I am using the Fake news dataset that is used in this google colab notebook. with the goal of adapting this example. For full reproducability, I uploaded the exact files I am using for training and testing in a github repository here.
However it appeared that some of the classes and methods were deprecated so I was trying to re-do it using the notebook as a guide: IMDb Classification with Trainer.ipynb
I am getting error after running this train_dataset = ds_train.map(tokenize)
where you will find tokenize defined below along with the rest of the code. I copied and pasted the error message after the code. (see full error in comment)
In case anyone has further advice or comments I also added the rest of the code I am planning to run, which you will find after the error message.
Thank you for viewing this post and I appreciate any help you can offer.
from nlp import Dataset
import pandas as pd
from torch import tensor
from transformers import AutoTokenizer, AutoModelForSequenceClassification, AutoConfig, EvalPrediction
import torch
# read csv in pandas
df_train = pd.read_csv("~/Downloads/fakenewstrain.csv")
df_test = pd.read_csv("~/Downloads/fakenewstest.csv")
# convert pandas df (only columns 'titletext' and 'label') to nlp Dataset
ds_train = Dataset.from_pandas(df_train[['titletext','label']])
ds_test = Dataset.from_pandas(df_test[['titletext','label']])
# set up configuration, tokenizer and model
config = AutoConfig.from_pretrained('bert-base-uncased')
tokenizer = AutoTokenizer.from_pretrained('bert-base-cased')
model = AutoModelForSequenceClassification.from_config(config)

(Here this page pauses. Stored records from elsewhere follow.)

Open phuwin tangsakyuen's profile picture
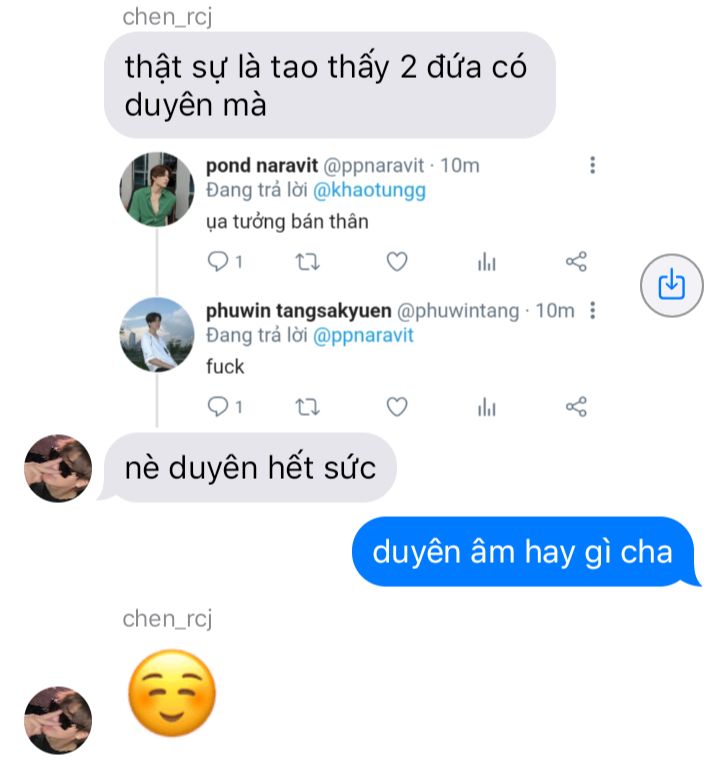The width and height of the screenshot is (720, 764). [x=157, y=334]
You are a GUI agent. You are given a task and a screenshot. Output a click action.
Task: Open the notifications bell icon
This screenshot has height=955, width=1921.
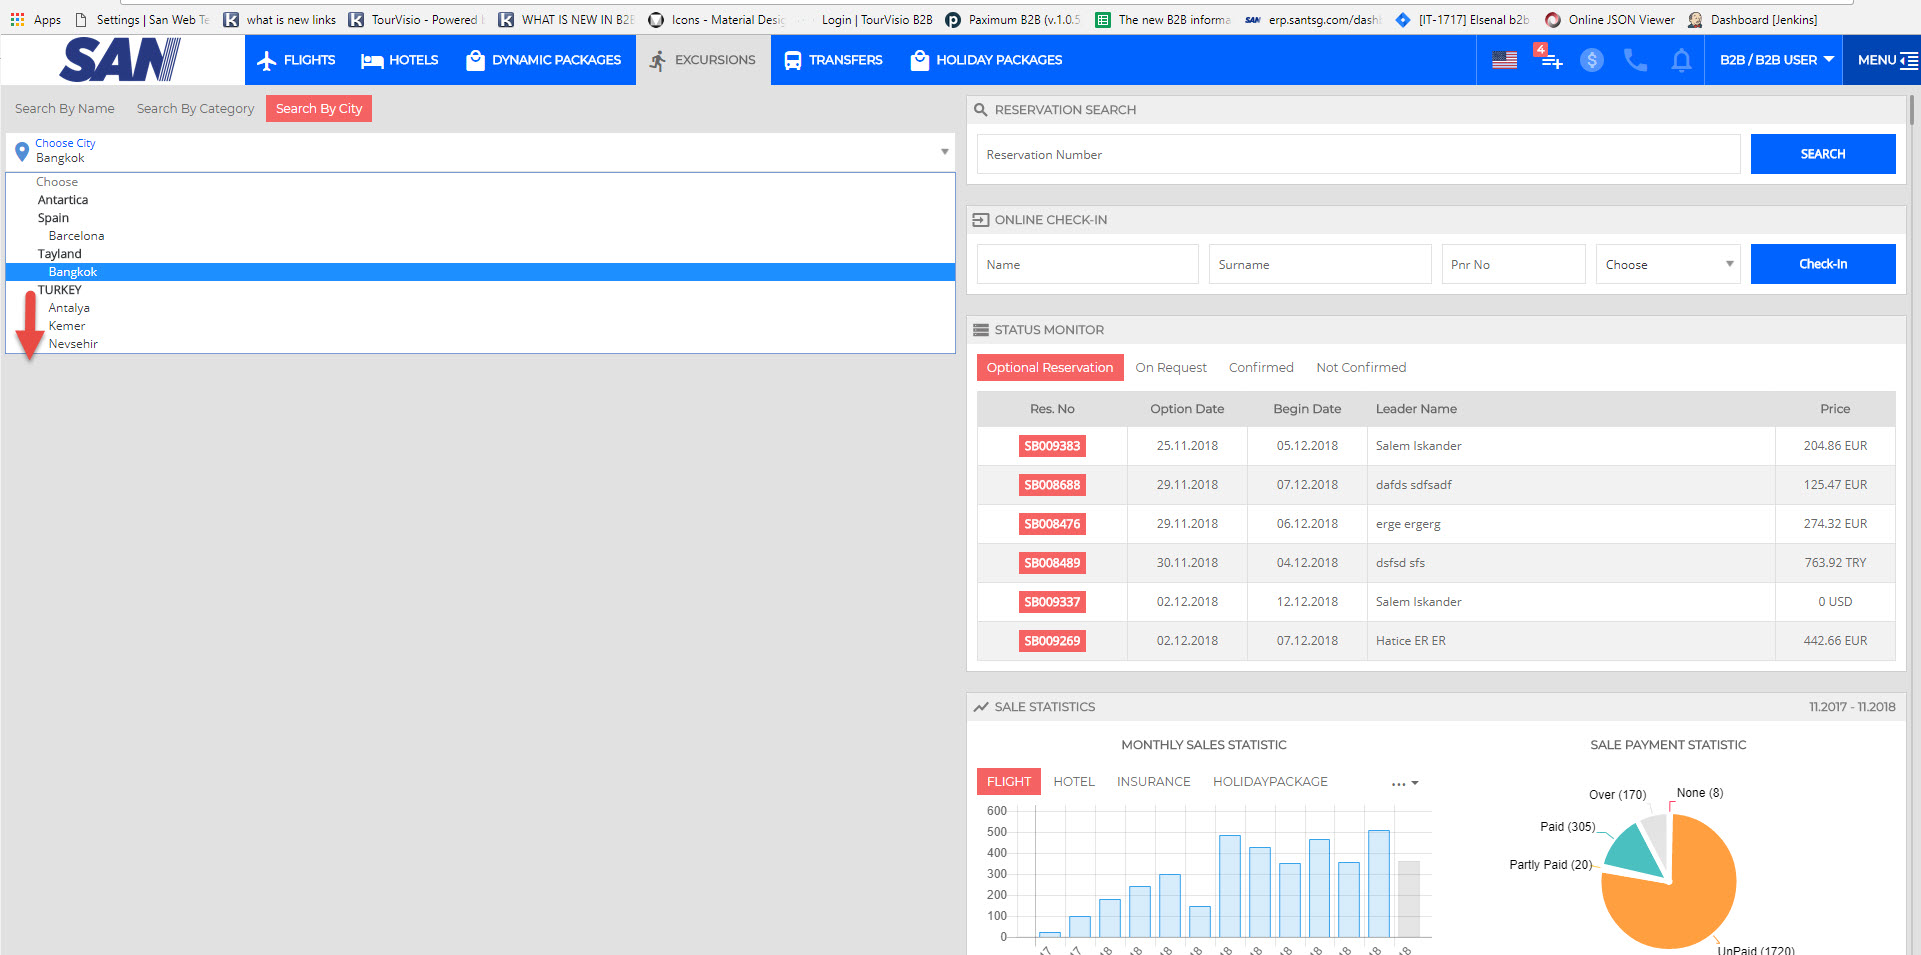click(1681, 61)
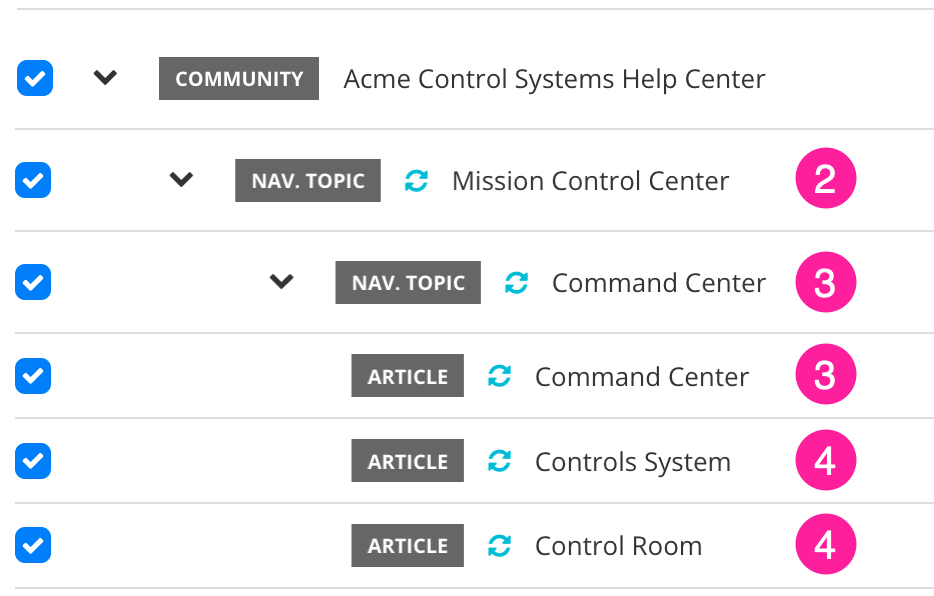Viewport: 934px width, 596px height.
Task: Toggle the Mission Control Center checkbox
Action: (x=34, y=180)
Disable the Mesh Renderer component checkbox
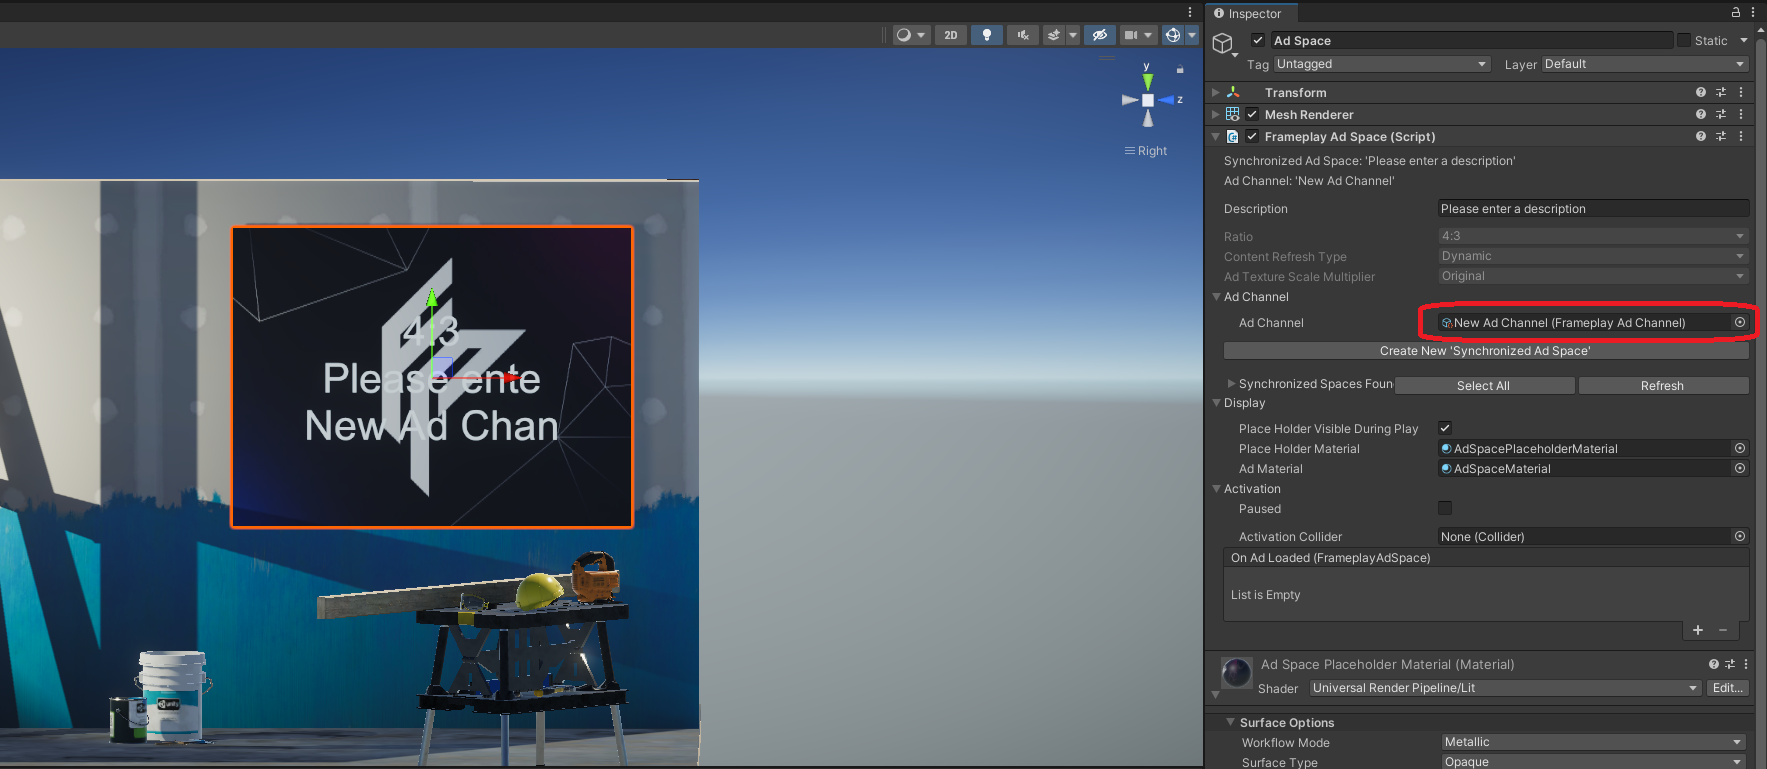The image size is (1767, 769). pos(1252,114)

# function to tokenize a line of text using tokenizer
def tokenize(batch):
return tokenizer(batch['titletext'],
max_length = 64,
truncation = True,
padding = True,
return_tensors = "pt")
# loop through Dataset using Dataset map function for tokenization
train_dataset = ds_train.map(tokenize)
test_dataset = ds_test.map(tokenize)
Here is the error I am getting:
Full error is in the comment.
ArrowInvalid: Could not convert tensor([[ 101, 8499, 4642, 1106, 5307, 1614, 1166, 1114, 27157, 2101, 1656, 1733, 119, 4613, 117, 2631, 113, 13597, 114, 5554, 8499, 112, 188, 1207, 13715, 176, 12328, 1500, 3215, 1786, 1656, 1733, 1120, 170, 185, 14695, 8037, 1303, 1113, 9170, 1115, 1103, 26961, 1524, 118, 6057, 1110, 1231, 7867, 27885, 1103, 1226, 107, 1115, 1119, 112, 188, 1151, 1773, 107, 1105, 1110, 2407, 102]]) with type Tensor: did not recognize Python value type when inferring an Arrow data type
Here is the rest of my code (feel free to ignore as not relevant to exact question) I just figured I would add it in case anyone had any helpful comments:
I have actually been confused about how the labels are specified. From what I see, they are only referenced to when using set_format
however it looks like columns is actually just a list of column names, and I did not see anywhere in the documentation that implied that Trainer
specifically looks for certain columns.
# loop through Dataset using Dataset map function for tokenization
train_dataset = ds_train.map(tokenize)
test_dataset = ds_test.map(tokenize)
# Set format of Dataset, and specify columns to use
# (columns are "input_ids", "attention mask", "token_type_ids" and "label")
# Do I need attention mask since im not doing two sentences? Do I need token type ids?
train_dataset.set_format('torch', columns=['input_ids', 'token_type_ids', 'label'])
test_dataset.set_format('torch', columns=['input_ids', 'token_type_ids', 'label'])
def compute_metrics(p: EvalPrediction) -> dict():
preds = np.argmax(p.predictions, axis=1)
return glue_compute_metrics(data_args.task_name, preds, p.label_ids)
training_args = transformers.TrainingArguments(
output_dir="./Downloads/tmp/",
overwrite_output_dir=True,
do_train=True,
do_eval=True,
per_gpu_train_batch_size=16,
per_gpu_eval_batch_size=64,
num_train_epochs=1,
logging_steps=500,
logging_first_step=True,
save_steps=1000,
evaluate_during_training=True,
)
trainer = transformers.Trainer(model = model,
args = training_args,
train_dataset = text_train,
eval_dataset = text_test,
compute_metrics = compute_metrics)
trainer.train()